In der Kritik ist der Kaiser sachlich und ruhig; so wohlwollend er
tüchtige Leistungen anerkennt, so scharf versteht er auch zu tadeln, und
manch höherer Truppenführer mag dem laut über das Feld ertönenden
Signale, welches zur Kritik ruft, nur bangen Herzens folgen.
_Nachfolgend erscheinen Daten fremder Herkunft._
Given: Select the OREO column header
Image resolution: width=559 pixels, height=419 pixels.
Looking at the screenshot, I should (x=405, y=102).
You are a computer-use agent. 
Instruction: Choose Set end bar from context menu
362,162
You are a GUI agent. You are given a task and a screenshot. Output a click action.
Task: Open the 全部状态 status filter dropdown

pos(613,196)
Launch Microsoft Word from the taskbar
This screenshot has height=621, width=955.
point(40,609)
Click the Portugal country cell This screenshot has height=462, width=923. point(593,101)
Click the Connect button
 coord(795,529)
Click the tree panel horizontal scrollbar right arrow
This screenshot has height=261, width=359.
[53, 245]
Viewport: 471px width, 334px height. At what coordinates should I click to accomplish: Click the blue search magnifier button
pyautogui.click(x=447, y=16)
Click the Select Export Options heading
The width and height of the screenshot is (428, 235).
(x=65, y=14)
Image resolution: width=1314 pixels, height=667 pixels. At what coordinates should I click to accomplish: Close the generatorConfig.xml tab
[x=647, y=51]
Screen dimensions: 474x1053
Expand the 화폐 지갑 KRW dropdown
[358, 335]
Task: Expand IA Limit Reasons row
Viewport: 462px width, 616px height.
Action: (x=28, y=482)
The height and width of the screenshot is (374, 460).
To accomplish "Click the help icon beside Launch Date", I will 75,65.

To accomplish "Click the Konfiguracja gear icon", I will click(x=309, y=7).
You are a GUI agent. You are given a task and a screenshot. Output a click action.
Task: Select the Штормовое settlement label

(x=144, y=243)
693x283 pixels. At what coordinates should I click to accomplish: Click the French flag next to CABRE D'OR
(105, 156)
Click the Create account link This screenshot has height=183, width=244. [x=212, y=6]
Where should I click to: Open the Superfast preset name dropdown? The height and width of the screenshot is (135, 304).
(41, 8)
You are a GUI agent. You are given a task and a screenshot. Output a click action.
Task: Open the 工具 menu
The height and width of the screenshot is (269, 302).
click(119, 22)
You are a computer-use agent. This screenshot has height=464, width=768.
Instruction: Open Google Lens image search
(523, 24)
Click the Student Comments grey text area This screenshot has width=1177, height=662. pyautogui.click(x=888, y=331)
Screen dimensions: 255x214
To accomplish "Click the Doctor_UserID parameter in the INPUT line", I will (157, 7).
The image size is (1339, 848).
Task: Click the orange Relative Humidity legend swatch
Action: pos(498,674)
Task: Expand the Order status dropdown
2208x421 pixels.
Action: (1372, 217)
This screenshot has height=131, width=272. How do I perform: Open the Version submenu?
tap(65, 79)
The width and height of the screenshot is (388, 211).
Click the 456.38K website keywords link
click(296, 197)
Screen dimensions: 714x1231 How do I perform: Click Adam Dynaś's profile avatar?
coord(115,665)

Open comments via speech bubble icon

Denn nicht
immer geht es so gelinde ab wie dereinst bei einer in der Nähe Spandaus
vorgenommenen Manoverübung, wo die Verteidigung einer Stellung
ziemlich verunglückt war und es bei der alsbald folgenden Kritik nicht
an beklommenen Mienen fehlte. „Ja, meine Herren,“ sagte da der Kaiser,
„jene Position ward wenig gut gehalten, ich kann Ihnen nur sagen“ –
erneutes Herzklopfen an verschiedenen Stellen – „daß Sie mit den
Mannschaften im Ernstfalle einfach ... im Wurstkessel gewesen wären!“
Das Berliner Wort, lächelnd vorgebracht, erlöste plötzlich diesen und
jenen sonst so gefürchteten Hauptmann und Major von seinen Beklemmungen
und ließ den schon im Geiste erblickten „blauen Brief“ schnell
wieder verschwinden. So ernst es auch der Kaiser mit seiner
Pflichterfüllung als oberster Kriegsherr nimmt: sein Wunsch ist es sicherlich wie
der des deutschen Volkes, daß es in langer Zeit nicht nötig zu sein braucht,
die „Probe auf das Exempel“ im Kriegsfalle zu machen. P. L-g.